DATA FOR THIS EXERCISE
*** Begin section ***

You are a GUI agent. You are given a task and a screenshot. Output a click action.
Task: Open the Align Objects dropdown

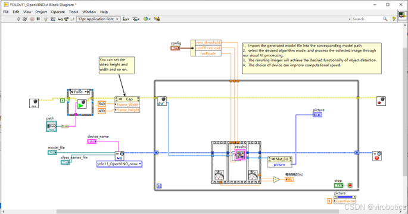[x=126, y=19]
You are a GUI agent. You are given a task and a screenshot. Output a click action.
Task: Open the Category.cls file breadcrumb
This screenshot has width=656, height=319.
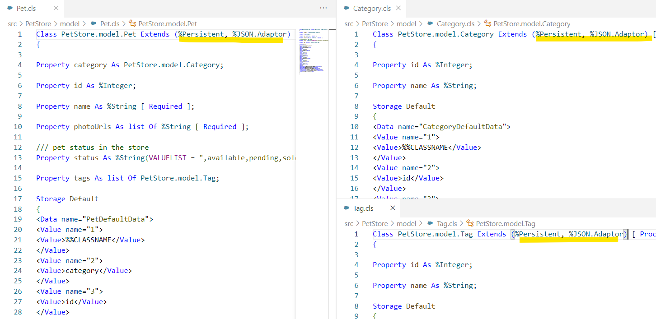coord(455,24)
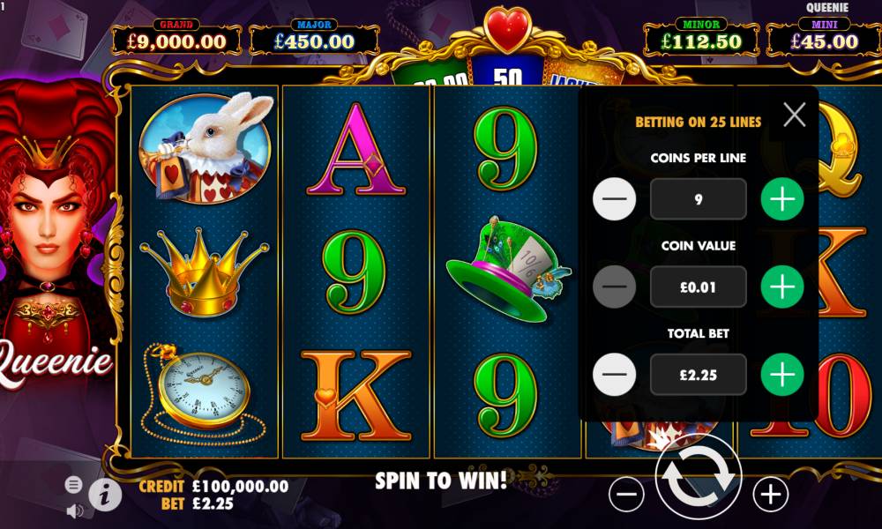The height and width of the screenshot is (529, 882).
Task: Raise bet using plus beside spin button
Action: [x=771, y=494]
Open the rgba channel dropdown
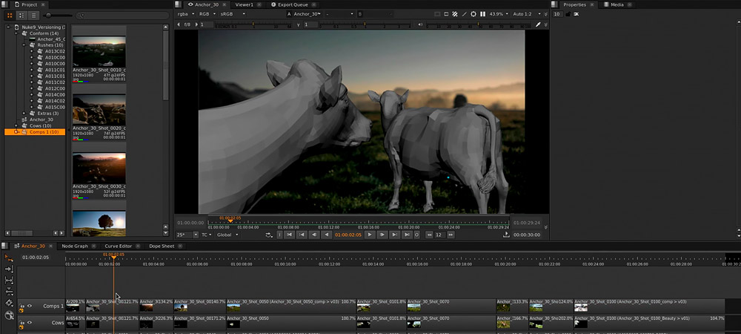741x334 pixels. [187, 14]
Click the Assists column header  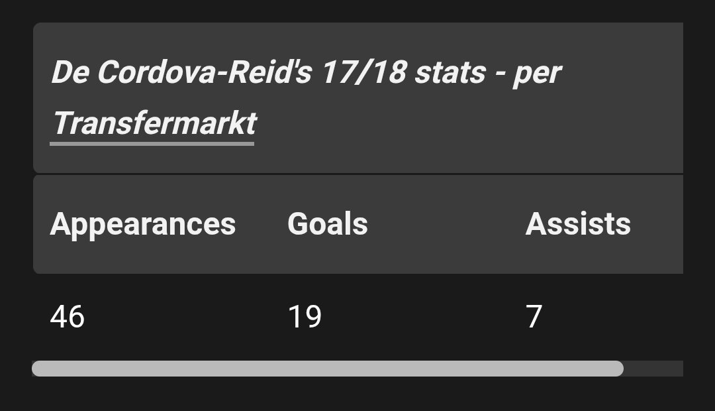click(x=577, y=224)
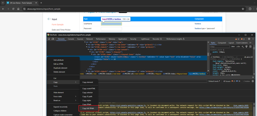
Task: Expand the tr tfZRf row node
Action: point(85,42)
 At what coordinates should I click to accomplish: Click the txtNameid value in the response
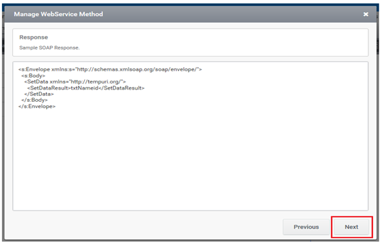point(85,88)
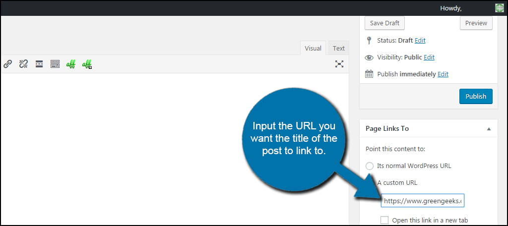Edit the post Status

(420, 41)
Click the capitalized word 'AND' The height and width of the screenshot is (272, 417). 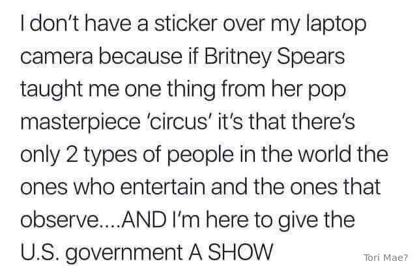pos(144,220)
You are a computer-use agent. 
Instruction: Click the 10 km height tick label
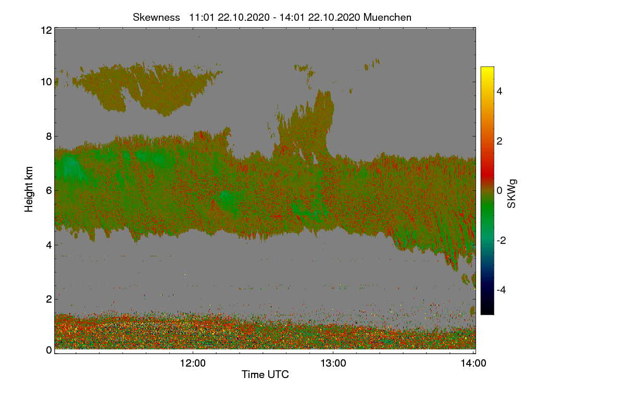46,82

*** End section ***
*** Begin section ***

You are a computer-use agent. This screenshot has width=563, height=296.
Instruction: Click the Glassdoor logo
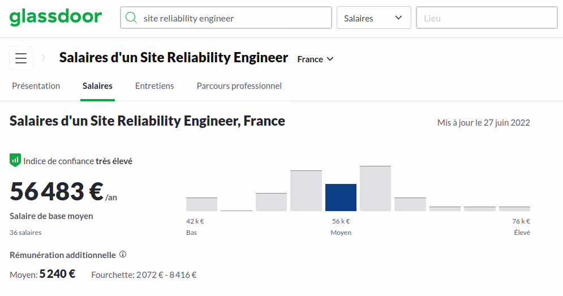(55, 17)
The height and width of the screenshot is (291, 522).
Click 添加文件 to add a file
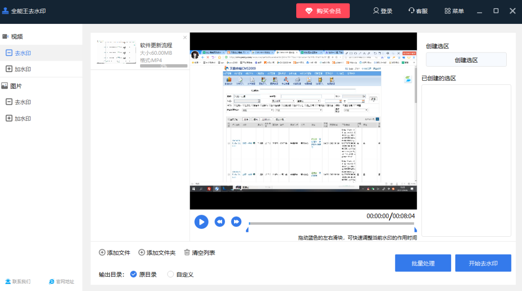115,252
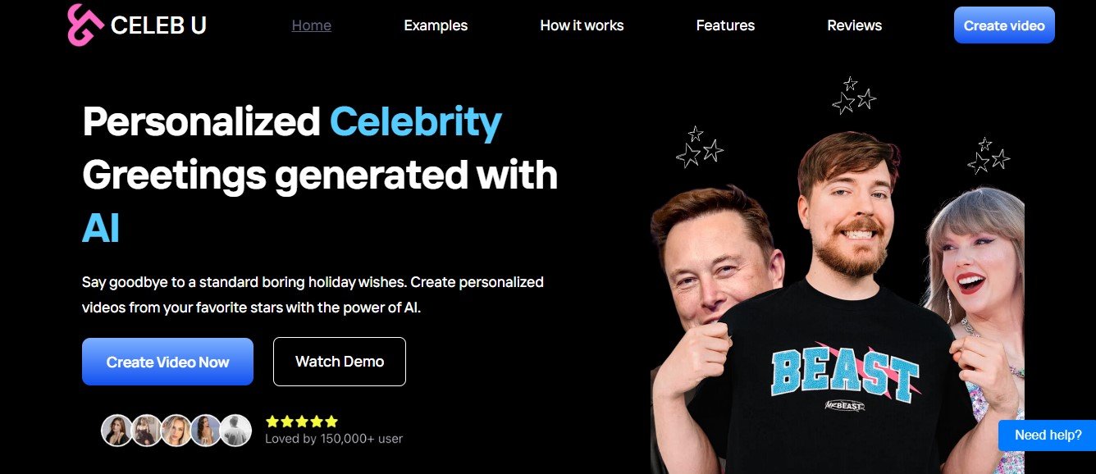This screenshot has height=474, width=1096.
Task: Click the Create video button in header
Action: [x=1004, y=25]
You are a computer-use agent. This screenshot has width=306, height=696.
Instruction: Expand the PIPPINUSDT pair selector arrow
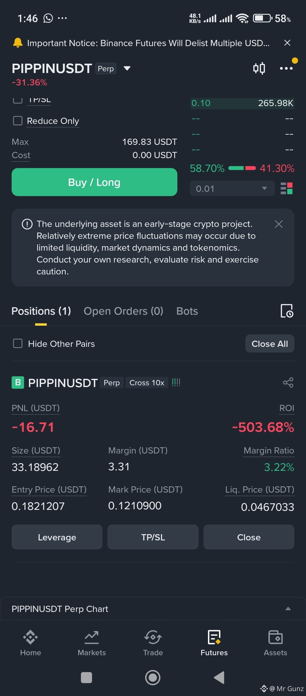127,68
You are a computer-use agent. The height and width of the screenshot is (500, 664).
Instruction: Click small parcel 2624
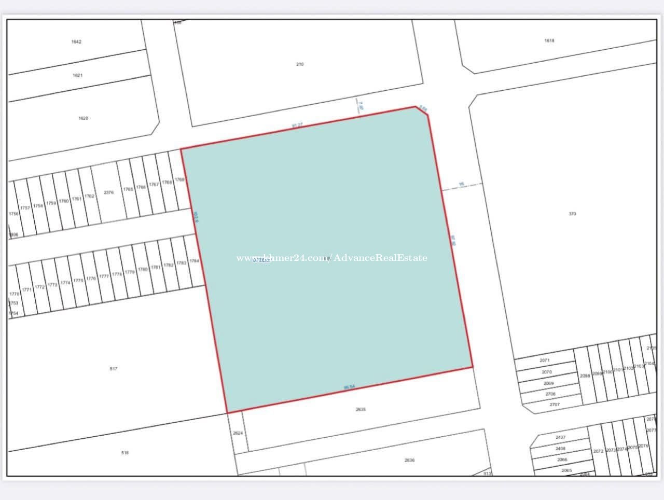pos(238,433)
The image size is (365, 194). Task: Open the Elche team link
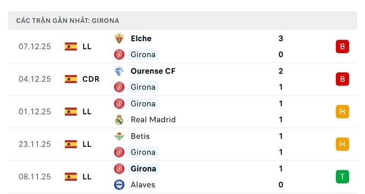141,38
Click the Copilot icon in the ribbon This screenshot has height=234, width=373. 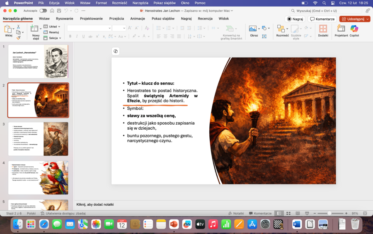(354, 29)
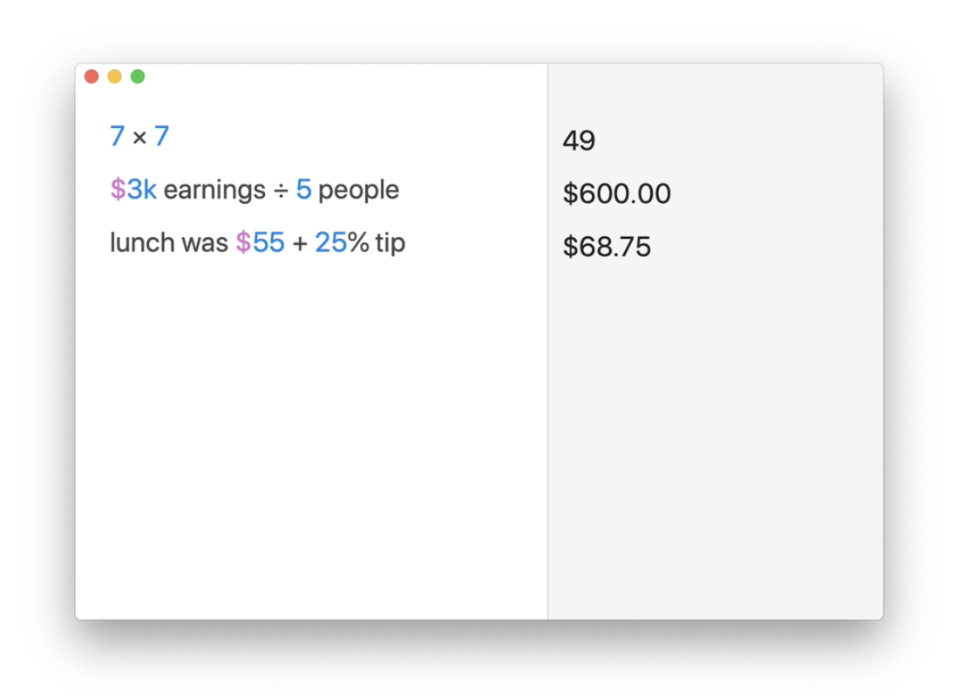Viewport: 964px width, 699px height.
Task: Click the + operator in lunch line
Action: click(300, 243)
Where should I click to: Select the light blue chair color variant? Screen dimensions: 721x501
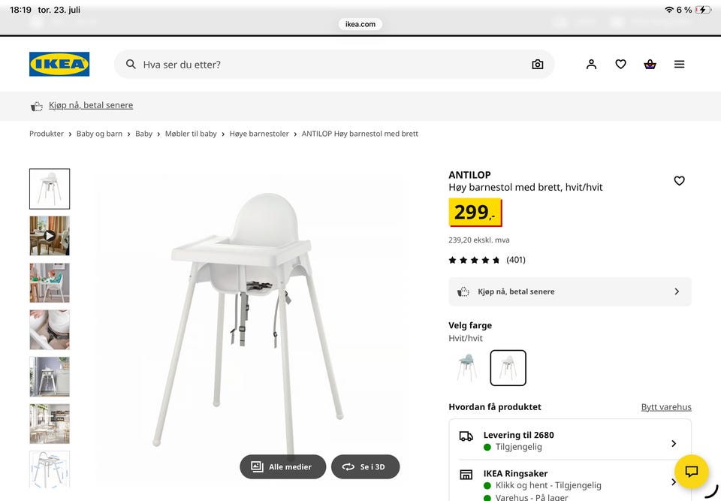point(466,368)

*** End section ***
*** Begin section ***

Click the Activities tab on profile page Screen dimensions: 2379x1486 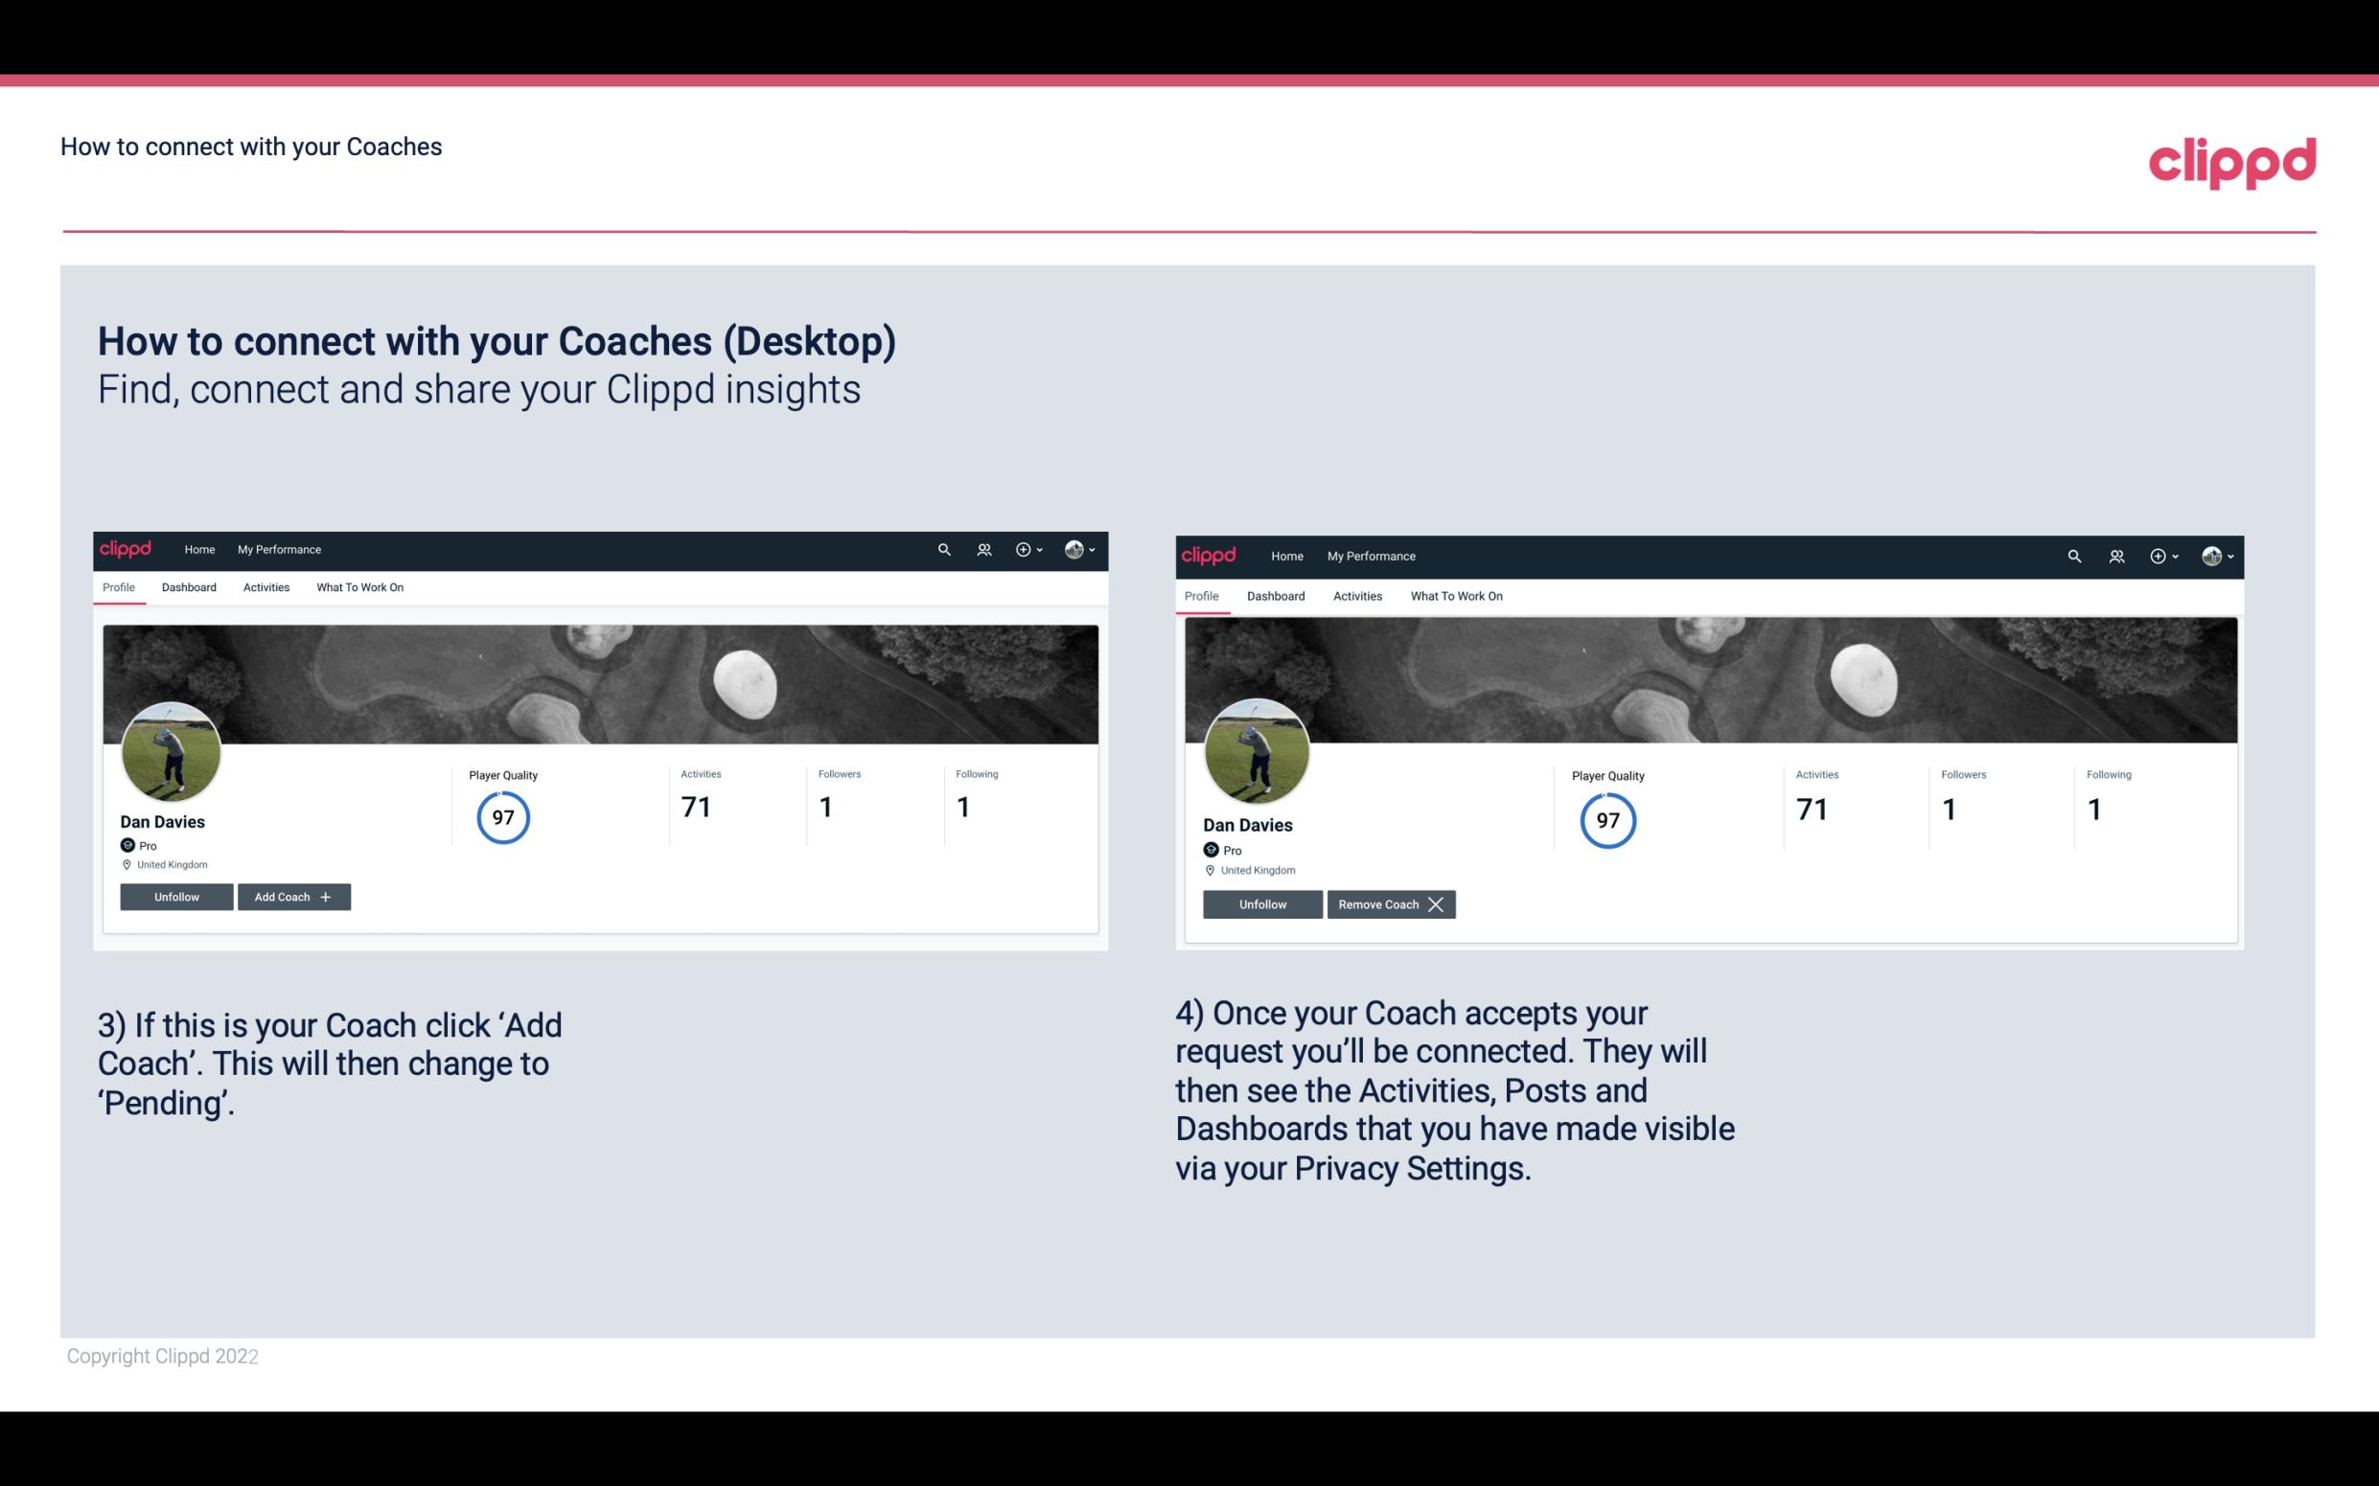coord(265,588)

*** End section ***

WHAT NEEDS TO BE DONE
Go through the data above and return each line containing the string "agent".

WRITTEN RESPONSE
You are a GUI agent. You are given a task and a screenshot. Output a click action.
You are a GUI agent. You are given a task and a screenshot. Output a click action.
You are a computer-use agent. 
You are a computer-use agent. This screenshot has width=563, height=296.
You are a computer-use agent. This screenshot has width=306, height=696.
You are a computer-use agent. The height and width of the screenshot is (500, 664).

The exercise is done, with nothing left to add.